AIDS Sweeps Asian Prisons

JAKARTA, Indonesia – Unprotected sex and widespread drug use in Asia’s overcrowded and outdated prisons is fueling the AIDS epidemic in the region, and governments have been slow to recognize the threat, activists say.

Prisons are “HIV factories,” according to Family Health International, an AIDS prevention group in Jakarta. Few governments in Asia's developing economies keep official figures on HIV infections among inmates. But private groups say they are rising at an alarming rate.

In Indonesia, prisons that had reported almost no HIV cases among inmates in 1999 had almost 25 percent of their populations infected in 2003, the National AIDS Commission said.

In Thailand, one quarter of inmates at Klong Prem Central Prison on the outskirts of Bangkok have tested positive for HIV, activists say. AIDS disease has also become a leading killer in Cambodian jails.

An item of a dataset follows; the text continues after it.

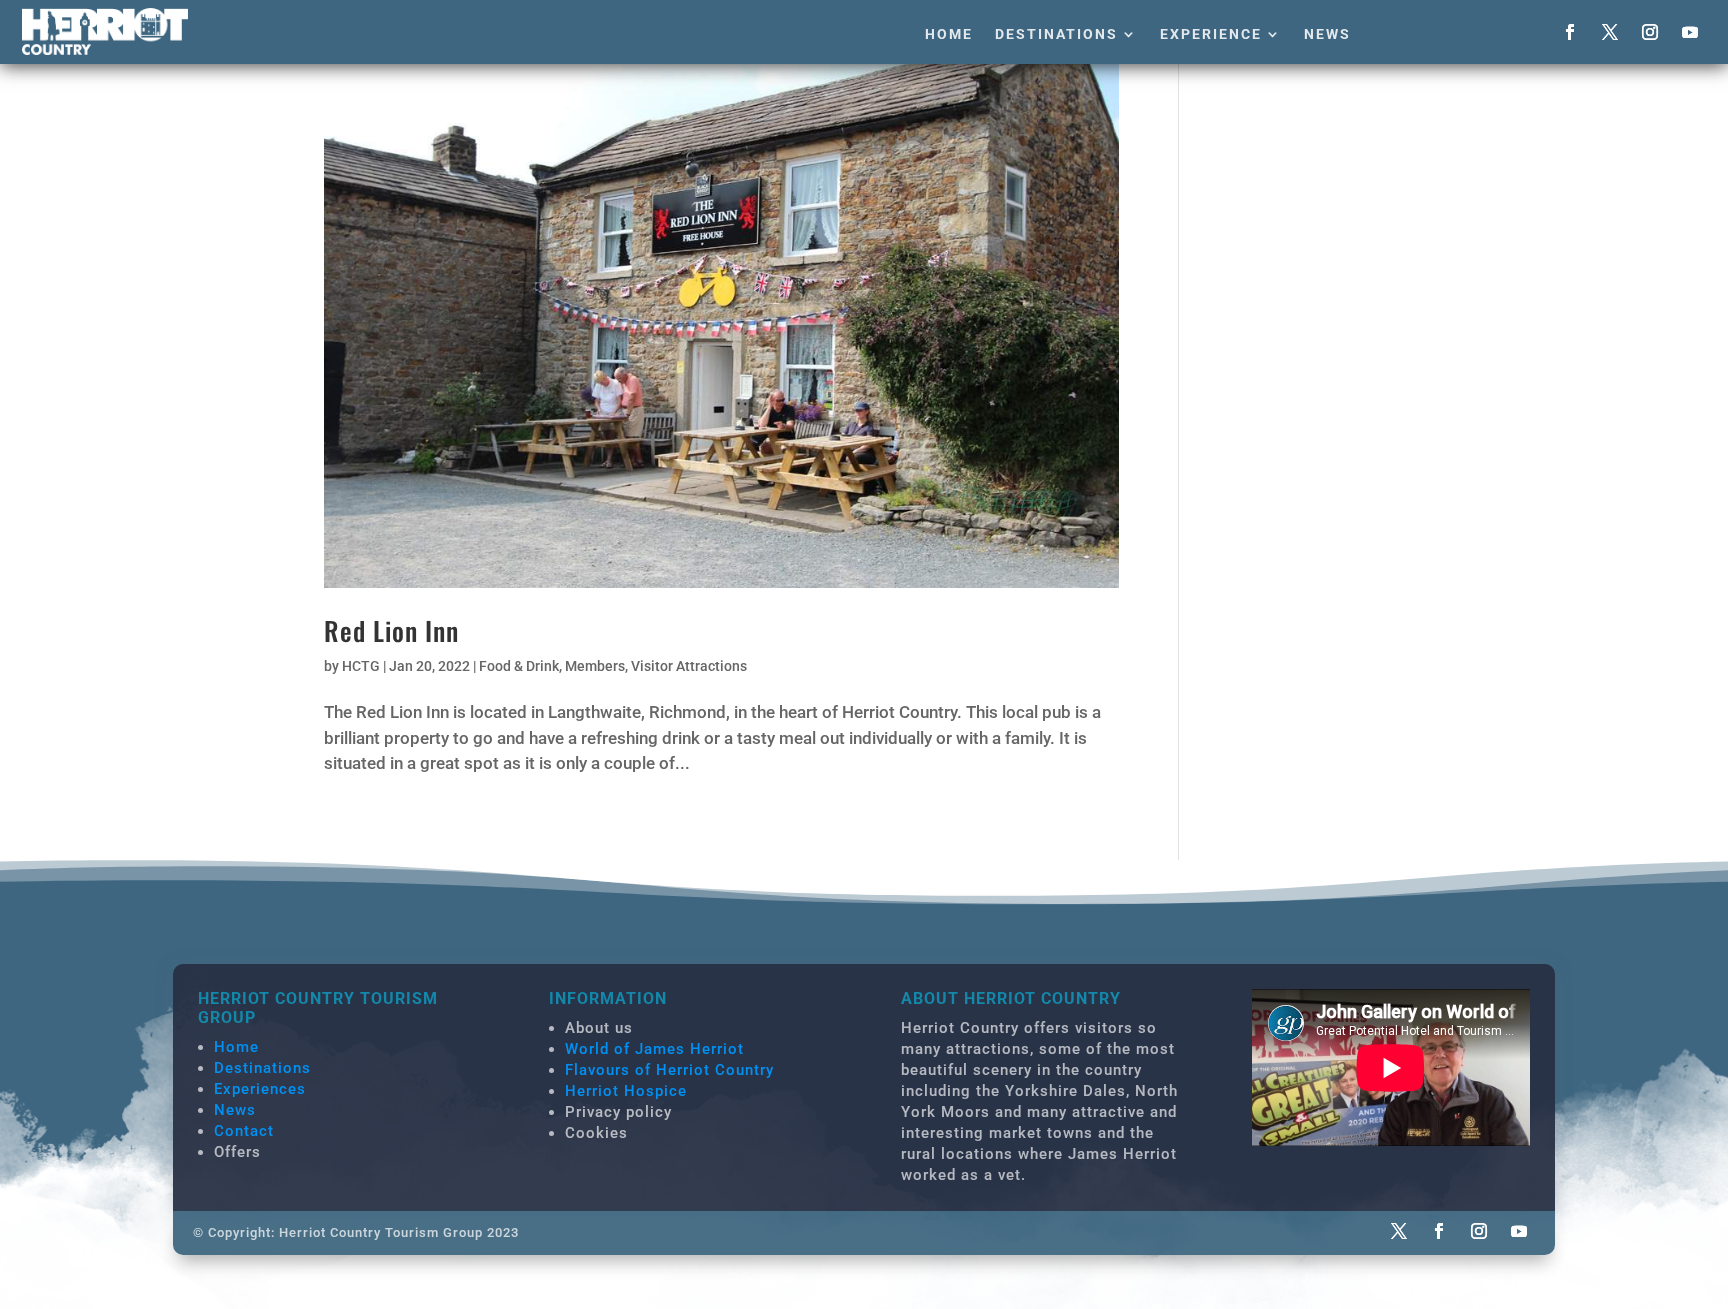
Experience (1211, 34)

Rising HIV rates in Asian prisons reflect a global trend that has also hit Africa, South America and Russia, the United Nations says. South African prisons have seen death rates surge 500 percent in recent years largely because of AIDS.

Some prisons in Indonesia have started distributing information to new inmates on the dangers of unprotected sex and intravenous drug use and plan to introduce methadone – a heroin substitute prescribed to addicts – in Jakarta and Bali prisons starting last month.

But prison officials say they have no money to test inmates for HIV or pay for treatments. Indonesia, the world's most populous Muslim nation, has refused to follow the lead of European countries and offer free condoms or clean needles for injecting drug users. Officials say doing so would promote gay sex and drug use.